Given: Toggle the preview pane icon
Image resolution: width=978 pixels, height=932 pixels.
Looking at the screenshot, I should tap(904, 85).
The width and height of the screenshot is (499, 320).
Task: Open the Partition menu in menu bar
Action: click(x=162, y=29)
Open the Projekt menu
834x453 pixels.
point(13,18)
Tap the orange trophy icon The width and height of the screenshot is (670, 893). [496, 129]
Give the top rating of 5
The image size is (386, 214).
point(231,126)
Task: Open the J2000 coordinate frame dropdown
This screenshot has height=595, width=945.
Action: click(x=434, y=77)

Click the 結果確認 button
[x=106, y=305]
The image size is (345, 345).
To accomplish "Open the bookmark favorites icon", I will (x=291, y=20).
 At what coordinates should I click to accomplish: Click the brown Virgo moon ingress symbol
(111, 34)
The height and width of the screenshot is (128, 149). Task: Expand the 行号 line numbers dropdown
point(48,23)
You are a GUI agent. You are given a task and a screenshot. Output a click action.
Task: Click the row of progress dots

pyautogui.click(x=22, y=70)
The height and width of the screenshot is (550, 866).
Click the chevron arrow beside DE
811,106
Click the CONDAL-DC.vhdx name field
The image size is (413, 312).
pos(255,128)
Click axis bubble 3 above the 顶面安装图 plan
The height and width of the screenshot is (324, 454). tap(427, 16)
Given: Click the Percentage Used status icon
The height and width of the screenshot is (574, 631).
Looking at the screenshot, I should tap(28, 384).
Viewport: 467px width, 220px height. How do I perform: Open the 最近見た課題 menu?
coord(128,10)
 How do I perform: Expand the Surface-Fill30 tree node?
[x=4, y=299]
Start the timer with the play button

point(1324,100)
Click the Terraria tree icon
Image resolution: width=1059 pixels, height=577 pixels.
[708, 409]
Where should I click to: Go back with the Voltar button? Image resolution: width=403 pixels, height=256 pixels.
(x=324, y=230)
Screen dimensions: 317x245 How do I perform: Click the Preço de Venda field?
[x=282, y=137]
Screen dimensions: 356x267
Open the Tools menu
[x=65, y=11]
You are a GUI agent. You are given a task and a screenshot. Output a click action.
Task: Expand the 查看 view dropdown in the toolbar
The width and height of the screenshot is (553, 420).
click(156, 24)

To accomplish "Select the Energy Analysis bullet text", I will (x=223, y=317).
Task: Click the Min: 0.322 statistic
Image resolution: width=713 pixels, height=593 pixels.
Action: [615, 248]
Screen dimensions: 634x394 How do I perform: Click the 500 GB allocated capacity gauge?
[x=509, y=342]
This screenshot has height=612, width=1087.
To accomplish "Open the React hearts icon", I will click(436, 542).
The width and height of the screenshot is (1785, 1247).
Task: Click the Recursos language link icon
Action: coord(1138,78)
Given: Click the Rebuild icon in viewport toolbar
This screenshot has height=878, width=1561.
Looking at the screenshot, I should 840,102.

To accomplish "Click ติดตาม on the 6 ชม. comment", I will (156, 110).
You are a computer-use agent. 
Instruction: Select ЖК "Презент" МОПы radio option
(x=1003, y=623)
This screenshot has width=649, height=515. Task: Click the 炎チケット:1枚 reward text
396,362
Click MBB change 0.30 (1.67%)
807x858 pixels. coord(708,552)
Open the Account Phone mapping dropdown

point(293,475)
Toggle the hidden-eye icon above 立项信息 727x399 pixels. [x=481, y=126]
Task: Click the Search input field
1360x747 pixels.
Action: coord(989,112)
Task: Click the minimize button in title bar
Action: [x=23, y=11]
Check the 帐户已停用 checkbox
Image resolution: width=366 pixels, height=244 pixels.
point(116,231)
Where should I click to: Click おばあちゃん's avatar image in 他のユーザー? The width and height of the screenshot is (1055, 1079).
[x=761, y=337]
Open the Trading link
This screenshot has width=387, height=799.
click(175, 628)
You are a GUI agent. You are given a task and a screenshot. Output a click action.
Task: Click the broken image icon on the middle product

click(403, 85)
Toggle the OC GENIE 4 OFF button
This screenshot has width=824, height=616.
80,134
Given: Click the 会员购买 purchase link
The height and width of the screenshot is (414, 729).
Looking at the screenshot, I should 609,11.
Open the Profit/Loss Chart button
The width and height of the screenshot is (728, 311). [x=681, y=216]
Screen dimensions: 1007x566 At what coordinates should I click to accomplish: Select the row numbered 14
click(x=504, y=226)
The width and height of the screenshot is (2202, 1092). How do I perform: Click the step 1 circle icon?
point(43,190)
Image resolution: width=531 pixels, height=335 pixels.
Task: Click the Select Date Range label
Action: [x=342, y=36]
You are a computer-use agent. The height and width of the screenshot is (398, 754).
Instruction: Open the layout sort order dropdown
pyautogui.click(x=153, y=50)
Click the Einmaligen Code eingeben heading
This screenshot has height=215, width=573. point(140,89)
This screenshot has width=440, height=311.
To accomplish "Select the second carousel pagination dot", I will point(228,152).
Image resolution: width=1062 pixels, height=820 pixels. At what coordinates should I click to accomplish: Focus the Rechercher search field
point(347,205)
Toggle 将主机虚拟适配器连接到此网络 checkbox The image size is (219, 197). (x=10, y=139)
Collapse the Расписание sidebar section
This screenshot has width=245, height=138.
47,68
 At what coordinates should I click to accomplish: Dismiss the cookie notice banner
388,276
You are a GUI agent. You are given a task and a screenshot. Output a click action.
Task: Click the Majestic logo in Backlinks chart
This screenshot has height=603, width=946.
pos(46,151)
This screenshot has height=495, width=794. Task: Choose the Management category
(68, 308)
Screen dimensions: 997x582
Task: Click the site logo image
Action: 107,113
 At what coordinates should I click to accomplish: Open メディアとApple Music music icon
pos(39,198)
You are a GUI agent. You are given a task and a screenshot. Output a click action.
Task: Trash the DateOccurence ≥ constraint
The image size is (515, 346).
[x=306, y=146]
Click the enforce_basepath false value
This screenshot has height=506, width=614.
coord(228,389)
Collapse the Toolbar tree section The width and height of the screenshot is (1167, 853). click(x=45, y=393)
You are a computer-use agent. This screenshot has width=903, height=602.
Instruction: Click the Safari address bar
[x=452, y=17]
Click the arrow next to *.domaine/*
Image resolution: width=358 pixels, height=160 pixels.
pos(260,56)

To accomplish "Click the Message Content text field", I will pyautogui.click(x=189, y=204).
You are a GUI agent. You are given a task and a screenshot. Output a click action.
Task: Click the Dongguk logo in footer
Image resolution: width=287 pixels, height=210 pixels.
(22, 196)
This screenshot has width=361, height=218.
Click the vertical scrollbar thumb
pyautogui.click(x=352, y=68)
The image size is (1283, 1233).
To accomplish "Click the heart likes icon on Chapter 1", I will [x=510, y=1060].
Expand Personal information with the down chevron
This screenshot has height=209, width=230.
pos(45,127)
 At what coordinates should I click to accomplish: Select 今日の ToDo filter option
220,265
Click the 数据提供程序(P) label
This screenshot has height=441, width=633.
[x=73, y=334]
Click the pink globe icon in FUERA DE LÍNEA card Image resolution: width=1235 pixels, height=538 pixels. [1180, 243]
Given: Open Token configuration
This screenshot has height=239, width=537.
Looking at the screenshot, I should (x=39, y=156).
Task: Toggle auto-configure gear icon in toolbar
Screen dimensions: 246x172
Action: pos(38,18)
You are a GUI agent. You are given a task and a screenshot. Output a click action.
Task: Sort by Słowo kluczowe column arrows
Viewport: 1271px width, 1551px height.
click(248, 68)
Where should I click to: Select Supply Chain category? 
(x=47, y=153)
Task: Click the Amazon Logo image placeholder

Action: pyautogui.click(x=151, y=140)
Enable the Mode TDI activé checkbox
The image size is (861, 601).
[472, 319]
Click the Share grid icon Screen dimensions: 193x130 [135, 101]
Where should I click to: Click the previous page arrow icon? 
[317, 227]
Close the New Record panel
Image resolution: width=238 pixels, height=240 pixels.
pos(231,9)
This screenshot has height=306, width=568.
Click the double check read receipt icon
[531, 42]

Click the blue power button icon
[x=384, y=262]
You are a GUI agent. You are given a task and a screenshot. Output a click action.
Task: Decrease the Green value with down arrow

============================================================

__What the task requires__. With the first line being the one containing "At what coordinates should I click to accomplish: Open" and the last line the one containing "Task: Click the Dongguk logo in footer", transcribe exactly the lines above that fall in that range.

__Exercise result__.
 At what coordinates should I click to accomplish: Open メディアとApple Music music icon
pos(39,198)
You are a GUI agent. You are given a task and a screenshot. Output a click action.
Task: Trash the DateOccurence ≥ constraint
The image size is (515, 346).
[x=306, y=146]
Click the enforce_basepath false value
This screenshot has height=506, width=614.
coord(228,389)
Collapse the Toolbar tree section The width and height of the screenshot is (1167, 853). click(x=45, y=393)
You are a computer-use agent. This screenshot has width=903, height=602.
Instruction: Click the Safari address bar
[x=452, y=17]
Click the arrow next to *.domaine/*
Image resolution: width=358 pixels, height=160 pixels.
pos(260,56)

To accomplish "Click the Message Content text field", I will pyautogui.click(x=189, y=204).
You are a GUI agent. You are given a task and a screenshot. Output a click action.
Task: Click the Dongguk logo in footer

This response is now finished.